4. Materials and Methods

4.1. Source Data

Bisulfite sequencing data of 182 human blood samples were downloaded from the ENA database via BioProject identifier PRJNA531784 [23]. In addition, a dataset containing 32 RRBS samples from mesenchymal stem cells was downloaded via BioProject identifier PRJNA349025 [31].

4.2. Data Processing and WSH Scores Calculation

Each sample was treated as follows. In the first step, adapter removal and quality control of short paired-end reads were performed using TrimGalore! v0.6.10 with -rrbs option [43]. The processed reads were then aligned on a GRCh38 (hg38) reference genome assembly using Bismark v0.24.2 with Bowtie 2 v2.5.2 [44]. The resulting BAM alignments were sorted by coordinate using SAMtools v1.6 [45]. The sorted BAM files were then used for the calculation of methylation heterogeneity metrics using Metheor v0.1.8 with the default parameters [46]. Overall, five metrics of heterogeneity (PM, FDRP, MHL, PDR, qFDRP) were calculated for each sample independently. The coverage files produced by Bismark, which provide information about the level of methylation for each CpG in a sample, were used for the calculation of average CpG methylation.

4.3. Heterogeneity Loci Processing and Annotation

To identify the age-related heterogeneity loci within the blood samples, Spearman’s rank correlation between the given heterogeneity score and donor age, along with the FDR-adjusted p-value, was calculated for each loci using a custom script. Next, within each score type, the loci were divided into three subsets: (1) loci with a negative correlation (cor ≤ −0.25, Padj < 0.05), (2) loci with a positive correlation (cor ≥ 0.25, Padj < 0.05), and (3) with a modulus correlation above 0.5 (|cor| ≥ 0.5, Padj < 0.05).

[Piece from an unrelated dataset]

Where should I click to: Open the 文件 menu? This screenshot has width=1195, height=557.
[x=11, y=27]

Each subset of loci was then annotated using ChiPseeker (distance to TSS = 0) and gProfiler, and subset (3) was used for building a score-specific Random Forest Regression (RFR) model [24,47].

4.4. WSH-Based Epigenetic Clock Construction Using Random Forest Regression

RFR modeling was performed using the scikit-learn v1.4.0 Python package [48]. In this analysis, the dataset was divided into a training (80%) and a test (20%) set of samples. The hyperparameters were selected through five-fold cross-validation on the training samples. The best hyperparameters were used to evaluate the stability and reliability of the model through five iterations of ten-fold cross-validation. In the last stem, the model was evaluated on the test set, which did not undergo the training process.

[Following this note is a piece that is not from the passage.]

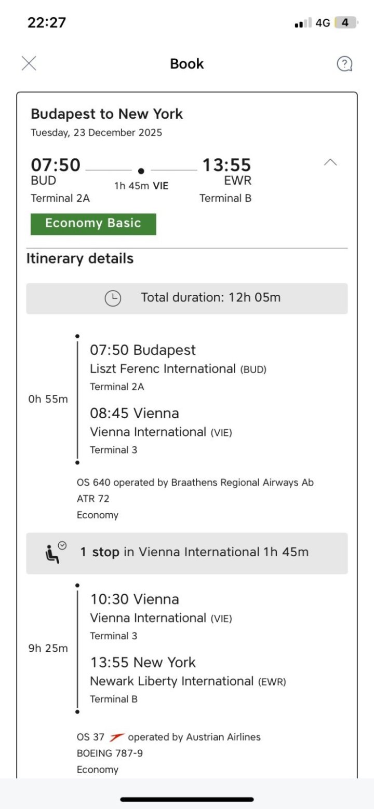Tap the 4G network status label
The image size is (374, 809).
pyautogui.click(x=323, y=23)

4.5. Genome Segmentation and Calculation of Average Methylation Level

For a window-based estimation of CpG methylation, all CpG positions with coverage of less than five were filtered out. Next, the proportion of methylated CpGs in selected sets of genome intervals was calculated for each sample using a custom script. For these purposes, 14 sets of intervals were produced. To obtain the coordinates for each set, the genome (excluding X, Y, and M) was divided into consecutive fragments in different ways: using equal-sized bins of 100 bp–9 kb or using a sliding window algorithm (100 bp intervals with 20 bp step). The resulting BED formatted tables with the same interval set were combined by coordinates. All of the intervals without any CpG or with undetermined average methylation in at least one sample were filtered out.

To reduce the number of analyzed interval features in average methylation datasets, the Pearson correlation coefficient was calculated between the average methylation and the age value for each interval. Intervals were filtered if their absolute correlation value was less than 0.5 (Padj < 0.05). For the interval set, which was produced with a sliding window algorithm, deduplication was also performed to remove of identical rows. Produced data tables were then used for the LASSO regression modeling of age.

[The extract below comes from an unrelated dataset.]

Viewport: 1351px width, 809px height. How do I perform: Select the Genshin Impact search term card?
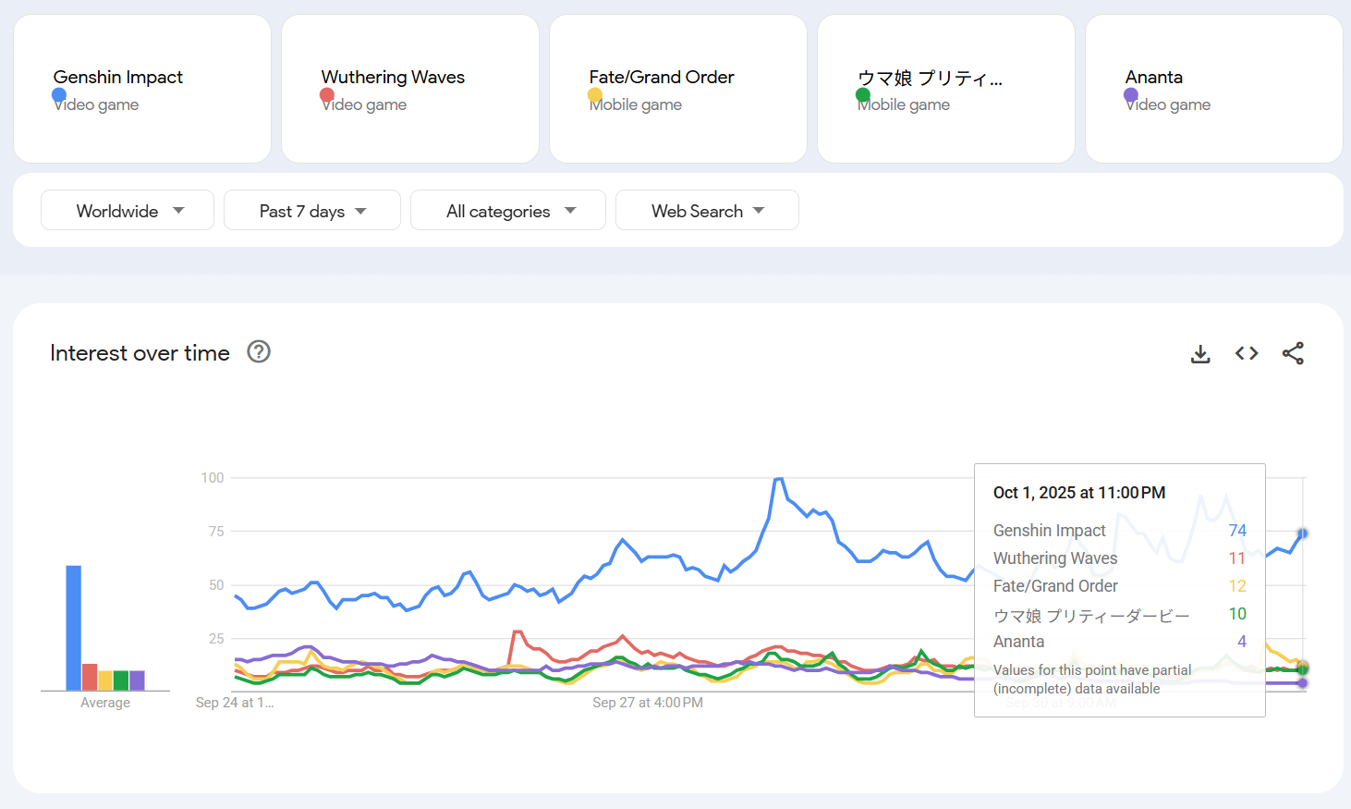pos(142,89)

4.6. Region-Based Epigenetic Clock Construction Using LASSO Regression

To build an age prediction model on the genomic interval-based average methylation data, LASSO regression was chosen. The model was built using the scikit-learn v1.4.0 package in Python [48]. Each dataset was divided into a training set (80%) and a test set (20%). The selection of the alpha hyperparameter was carried out through ten-fold cross-validation on the training set. Next, the best hyperparameter alpha was used to build and evaluate the model on the training dataset and for evaluation on the test set.